• **Tasks**:
1. In the article on lifestyle and cancer in Brazil, can you rewrite the part starting with "For their study, the" and going on through "the earlier study.", changing "performed" to "carried out"?
2. Using the article on lifestyle and cancer in Brazil, what are the answers to these?
(a) In which scientific journal did the researchers release their findings?
(b) Which survey did the researchers draw their data from?
(c) Besides the participants' habits, what did the researchers measure?
3. Can you continue the article on lifestyle and cancer in Brazil from where it stops?

• **Page extract**:
•••••

Do you want to avoid the big C? A new study shows that making healthy lifestyle choices while avoiding harmful practices might reduce the risk of many types of cancer.
In Brazil, drinking alcohol, obesity, excess weight, smoking, and many other unhealthy lifestyle practices led to a third of all fatalities from 20 types of cancer, including those in the larynx, lung, oropharynx, esophagus, and colorectum.
Researchers from the University of Sao Paulo (USP) and Harvard University (Harvard) conducted the epidemiological study. They released their findings in the scientific journal Cancer Epidemiology.
For their study, the researchers drew their data from the 2013 National Health Survey. The Brazilian Institute of Geography and Statistics (IBGE) performed the earlier study.
They used the data to calculate how common drinking alcohol, eating fruits and vegetables, physical exercise, and smoking were among the survey participants. They also measured the participants’ body mass index (BMI).

•••••

• **Data section**:
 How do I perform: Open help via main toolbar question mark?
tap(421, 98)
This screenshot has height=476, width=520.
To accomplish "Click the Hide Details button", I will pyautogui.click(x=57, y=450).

•••••

• **Answers to this exercise**:
1.
For their study, the researchers drew their data from the 2013 National Health Survey. The Brazilian Institute of Geography and Statistics (IBGE) carried out the earlier study.

2.
(a) Cancer Epidemiology
(b) The 2013 National Health Survey
(c) The participants' body mass index (BMI)

3.
Additional data came from the 2008-2009 Household Budget Survey of the IBGE. The second source showed the researchers how much calcium, fiber, processed meat, and red meat went into the diet of the typical Brazilian.
Finally, the researchers divided the participants by gender and age group. They calculated the distribution of lifestyle factors that raised the risk of cancer. (Related: What’s the role of food when it comes to treating and preventing cancer? A big one, says research.)
Reducing or eliminating lifestyle risk factors will help prevent many cancers
The USP and Harvard researchers came up with two exposure scenarios. They applied the data they gathered to each possible situation.
One scenario operated on the premise of minimum risk exposure. It pretended that the lifestyle risk factors got removed from the whole population one way or another.
The other scenario involved plausible reductions in risk exposure. The researchers reviewed policy targets and official recommendations on preventing cancer.
Based on the data, they came up with reduction rates that were more likely to take place in real life. They included the following reductions:
- A 10 percent reduction in drinking alcohol to less than 50 g daily;
- A reduction of the mean BMI by one kilogram per square meter for each member of the population;
- Daily consumption of dietary calcium that ranged from 200 to 399 mg; and
- A 30 percent decrease in the use of cigarettes and other tobacco products.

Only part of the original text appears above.